Preventive and Wellness Codes

Annual wellness visits (AWV) for Medicare patients use codes G0438 (initial AWV, approximately $175) and G0439 (subsequent AWV, approximately $118). These are distinct from the traditional preventive exam codes (99381-99397) used for commercial patients. A common error is billing 99395 for a Medicare patient instead of G0439, resulting in denial because Medicare does not cover traditional preventive exams.

When a patient presents for a preventive visit but also has a problem that requires evaluation, you can bill both the preventive code and an E/M code with modifier 25. The problem-focused E/M must be separately documented and clinically distinct from the preventive service.

Chronic Care Management (CCM)

CCM codes (99490, 99491, 99437) generate monthly recurring revenue for managing patients with two or more chronic conditions. Code 99490 (20+ minutes of clinical staff time) reimburses approximately $42 per month per patient. Code 99491 (30+ minutes of physician/QHP time) reimburses approximately $83. For a practice with 200 eligible CCM patients, this represents $100,000 to $200,000 in annual revenue from a service that requires no office visit.

Common In-Office Procedures

Primary care practices that perform in-office procedures capture additional revenue beyond the E/M visit. Lesion destruction (17000-17004), skin biopsy (11102-11107), joint injections (20610-20611), and ear irrigation (69209) are commonly performed in primary care. Each generates a separate billable charge. A skin biopsy (11102) reimburses approximately $100, turning a 5-minute procedure into meaningful additional revenue.

Transitional Care Management (TCM)

TCM codes (99495, 99496) apply when a patient is discharged from a hospital, SNF, or observation and the primary care practice provides follow-up within 7 or 14 days. Code 99496 (face-to-face visit within 7 days of discharge) reimburses approximately $240, making it one of the highest-value codes available to primary care. Many practices do not bill TCM because they are unaware of the service requirements or do not track hospital discharges.

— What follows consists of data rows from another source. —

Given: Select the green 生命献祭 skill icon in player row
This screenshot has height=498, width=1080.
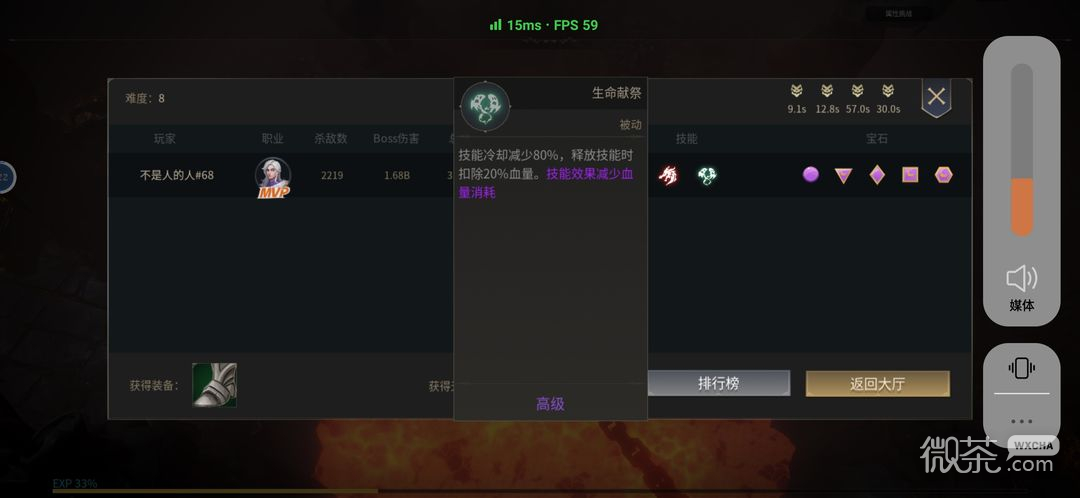Looking at the screenshot, I should point(707,176).
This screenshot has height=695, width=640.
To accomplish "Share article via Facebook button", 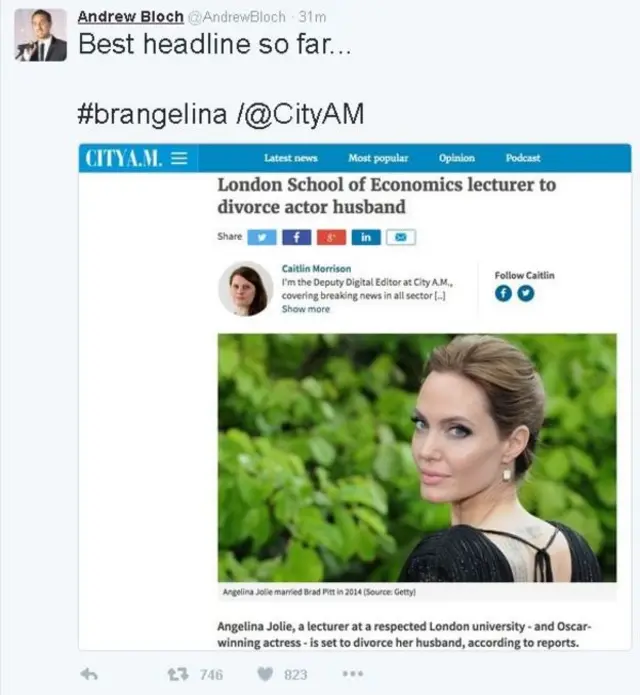I will tap(297, 237).
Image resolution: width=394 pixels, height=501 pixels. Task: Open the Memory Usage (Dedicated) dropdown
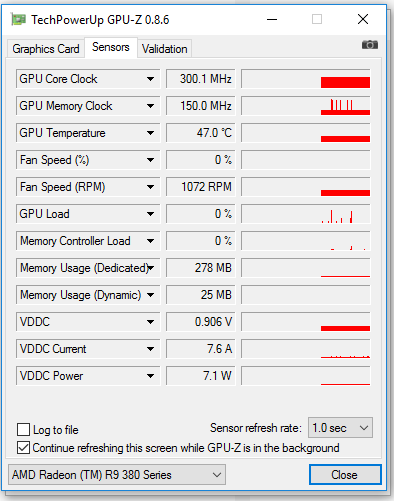point(151,268)

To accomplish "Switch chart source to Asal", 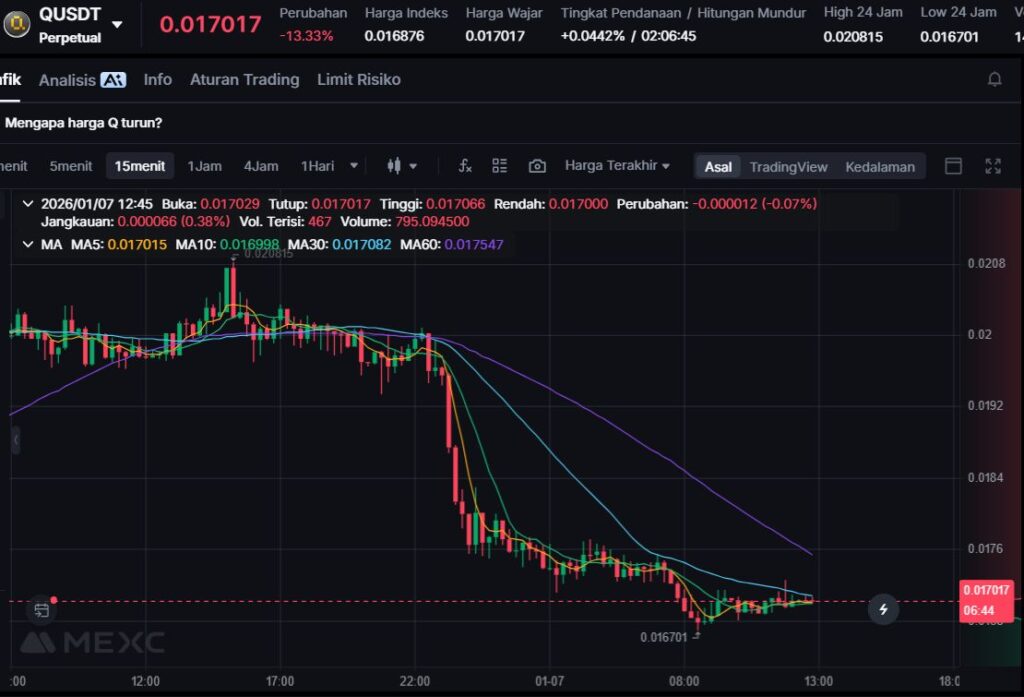I will [717, 167].
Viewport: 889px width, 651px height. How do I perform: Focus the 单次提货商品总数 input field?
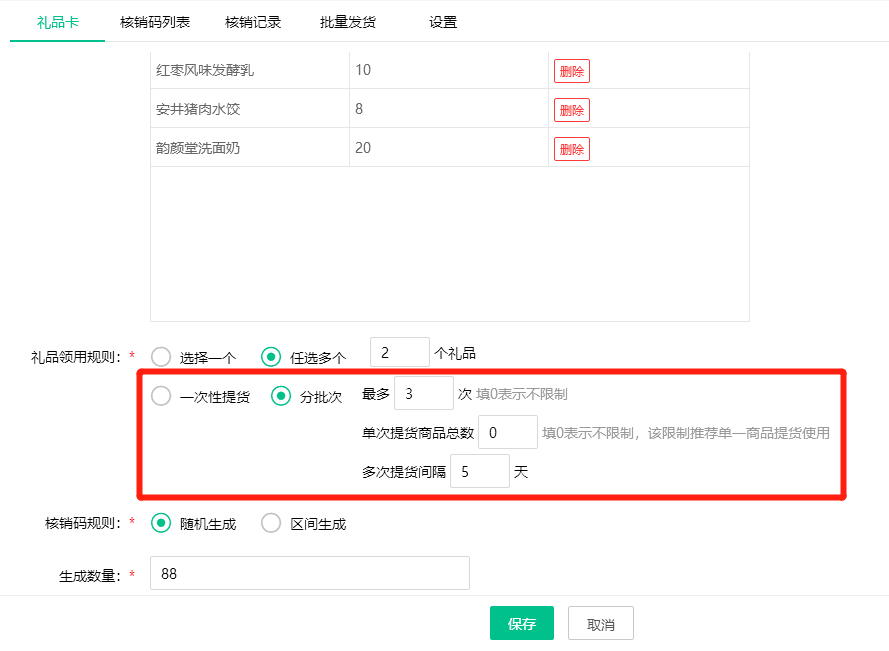coord(507,433)
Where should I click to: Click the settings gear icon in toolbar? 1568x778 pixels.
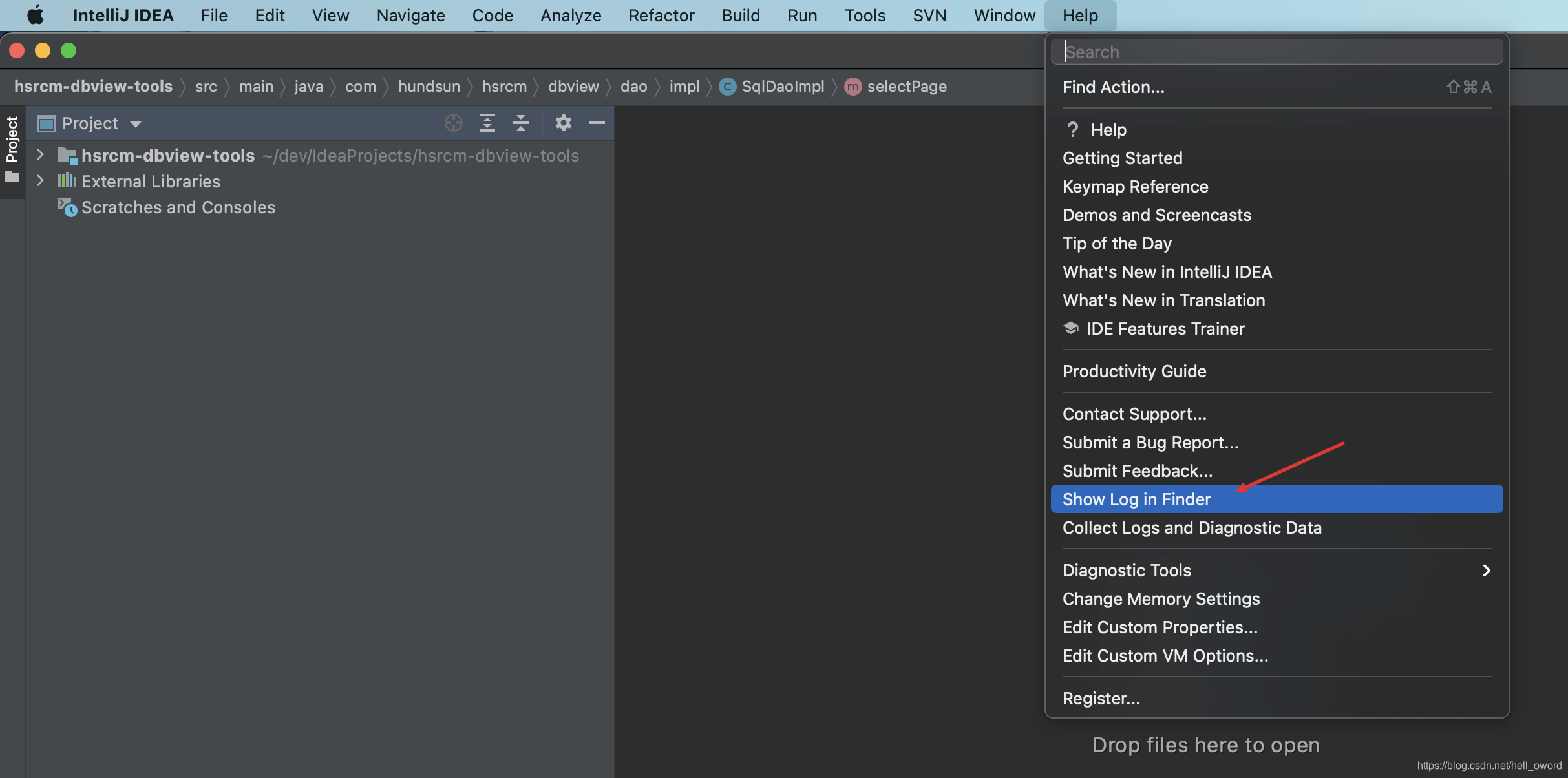(x=562, y=123)
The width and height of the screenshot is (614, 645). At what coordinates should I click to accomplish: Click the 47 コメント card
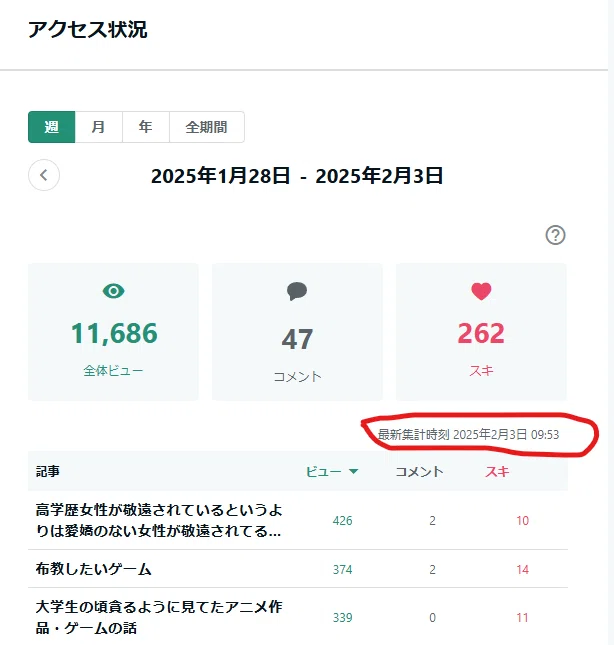pos(297,332)
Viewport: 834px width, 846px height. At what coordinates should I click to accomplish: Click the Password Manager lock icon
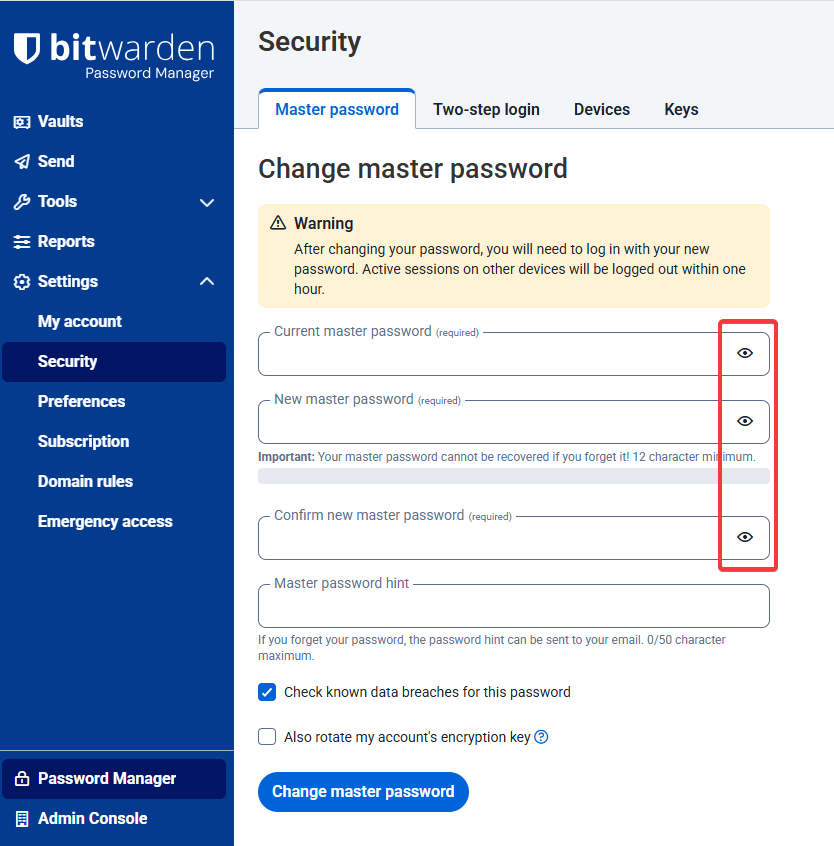[22, 779]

Common Primary Care CPT Codes and Rates

CPT Code Description Medicare Rate (Approx.)
99213 Established patient, low MDM $92
99214 Established patient, moderate MDM $132
G0439 Medicare Annual Wellness Visit (subsequent) $118
99490 Chronic care management (20+ min/mo) $42/month
99496 Transitional care, face-to-face within 7 days $240
11102 Skin biopsy, first lesion $100
20610 Large joint injection $75
99395 Preventive visit, established, 18-39 yrs $155
Common Questions

Primary Care CPT Codes FAQ

Answers to the questions practice owners ask most often.

G0439 is the Medicare Annual Wellness Visit, which focuses on health risk assessment, care planning, and preventive counseling. It does not include a physical exam. Code 99395 is a traditional preventive exam (for commercial patients) that includes a comprehensive history and physical. Medicare does not cover 99395. Billing 99395 to Medicare results in denial.

Identify patients with 2 or more chronic conditions expected to last at least 12 months. Obtain written patient consent for CCM services. Establish a comprehensive care plan. Track all clinical staff time spent on care coordination, medication management, and patient communication outside of office visits. When 20+ minutes of non-face-to-face time is accumulated in a calendar month, bill 99490.

Yes. If a patient presents for a preventive visit and also has a problem that requires evaluation and management, you can bill both the preventive code and an E/M code with modifier 25. The problem-focused evaluation must be documented separately and must address a clinical issue that goes beyond the scope of the preventive service.

Chronic care management (CCM) is the most underutilized revenue opportunity. Studies show that fewer than 5% of eligible Medicare patients are enrolled in CCM programs despite widespread eligibility. For a typical primary care panel of 2,000 patients, 200 to 400 may qualify for CCM, representing $100,000 to $400,000 in annual revenue with no additional office visits required.